Best 1931 Adventures (4)
By:
April 26, 2016
One in a series of 10 posts identifying Josh Glenn’s favorite 1931 adventure novels. Happy 85th anniversary!
John Taine’s Seeds of Life.
Neils Bork, a pathetic lab technician, attempts suicide via X-rays… and is transformed into a supermind in the body of a swarthy Adonis. He renames himself De Soto: “De Soto was but a partial, accidental anticipation of the more sophisticated and yet more natural race into which time and the secular flux of chance are slowly transforming our kind.” He invents wireless energy transfer devices, secretly planning to use them to bombard humankind with “dysgenic” rays that will devolve unborn children.

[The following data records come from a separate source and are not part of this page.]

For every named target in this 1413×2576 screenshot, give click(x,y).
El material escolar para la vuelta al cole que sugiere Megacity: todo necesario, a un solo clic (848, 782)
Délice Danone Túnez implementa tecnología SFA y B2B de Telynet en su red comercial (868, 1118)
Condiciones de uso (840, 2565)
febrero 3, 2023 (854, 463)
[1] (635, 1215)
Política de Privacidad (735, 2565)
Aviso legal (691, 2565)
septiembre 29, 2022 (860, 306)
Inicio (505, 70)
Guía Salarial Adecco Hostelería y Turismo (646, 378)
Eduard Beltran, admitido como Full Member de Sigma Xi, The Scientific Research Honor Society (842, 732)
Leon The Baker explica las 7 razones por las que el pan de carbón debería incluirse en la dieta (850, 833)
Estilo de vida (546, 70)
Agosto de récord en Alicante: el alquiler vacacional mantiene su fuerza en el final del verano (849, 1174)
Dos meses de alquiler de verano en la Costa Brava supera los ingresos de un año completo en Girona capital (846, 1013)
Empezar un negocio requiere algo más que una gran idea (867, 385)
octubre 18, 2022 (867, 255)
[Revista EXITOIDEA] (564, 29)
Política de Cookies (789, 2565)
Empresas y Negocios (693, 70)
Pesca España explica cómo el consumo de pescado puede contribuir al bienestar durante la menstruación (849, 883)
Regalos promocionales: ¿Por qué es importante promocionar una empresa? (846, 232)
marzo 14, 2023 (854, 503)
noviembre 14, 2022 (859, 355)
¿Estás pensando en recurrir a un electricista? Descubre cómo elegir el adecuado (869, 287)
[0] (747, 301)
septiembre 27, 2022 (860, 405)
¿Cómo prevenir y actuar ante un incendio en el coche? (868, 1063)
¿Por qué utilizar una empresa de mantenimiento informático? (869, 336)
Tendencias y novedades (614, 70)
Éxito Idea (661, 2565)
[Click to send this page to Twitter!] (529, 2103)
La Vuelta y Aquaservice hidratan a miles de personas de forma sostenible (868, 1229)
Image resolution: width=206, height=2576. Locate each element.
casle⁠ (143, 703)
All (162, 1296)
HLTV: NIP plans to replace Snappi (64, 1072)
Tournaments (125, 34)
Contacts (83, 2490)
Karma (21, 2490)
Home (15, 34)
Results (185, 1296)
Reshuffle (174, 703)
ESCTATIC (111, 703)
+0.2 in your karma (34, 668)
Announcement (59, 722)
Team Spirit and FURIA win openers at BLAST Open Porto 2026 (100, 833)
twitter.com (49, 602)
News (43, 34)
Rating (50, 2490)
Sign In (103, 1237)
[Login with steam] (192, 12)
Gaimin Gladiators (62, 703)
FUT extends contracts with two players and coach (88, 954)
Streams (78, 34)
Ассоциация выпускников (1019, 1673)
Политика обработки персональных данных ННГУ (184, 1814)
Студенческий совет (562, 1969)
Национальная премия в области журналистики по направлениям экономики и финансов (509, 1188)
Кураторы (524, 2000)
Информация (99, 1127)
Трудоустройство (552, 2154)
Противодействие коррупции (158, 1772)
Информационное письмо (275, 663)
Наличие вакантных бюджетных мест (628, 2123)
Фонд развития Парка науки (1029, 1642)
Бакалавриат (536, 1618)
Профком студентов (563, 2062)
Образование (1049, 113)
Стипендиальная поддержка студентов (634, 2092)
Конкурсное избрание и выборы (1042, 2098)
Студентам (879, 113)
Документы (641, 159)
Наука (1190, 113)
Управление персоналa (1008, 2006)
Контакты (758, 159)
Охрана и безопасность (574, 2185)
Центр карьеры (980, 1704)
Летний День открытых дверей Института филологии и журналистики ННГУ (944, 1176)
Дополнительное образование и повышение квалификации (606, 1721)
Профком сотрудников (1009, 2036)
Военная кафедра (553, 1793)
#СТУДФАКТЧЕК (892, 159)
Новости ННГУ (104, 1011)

Then De Soto’s own evolution reverses itself: “I never used to think [i.e., while he was still a super-genius], but saw the inevitable consequences of any pattern of circumstances — no matter how complicated — immediately, like a photograph of the future.” He repents of his superioristic ways, and is killed by his own reptilian offspring!
Fun fact: John Taine was the pseudonym of noted mathematician Eric Temple Bell. The novella, which may have influenced everything from Flowers for Algernon to Spider-Man, was serialized in Amazing Stories.
Let me know if I’ve missed any 1931 adventures that you particularly admire.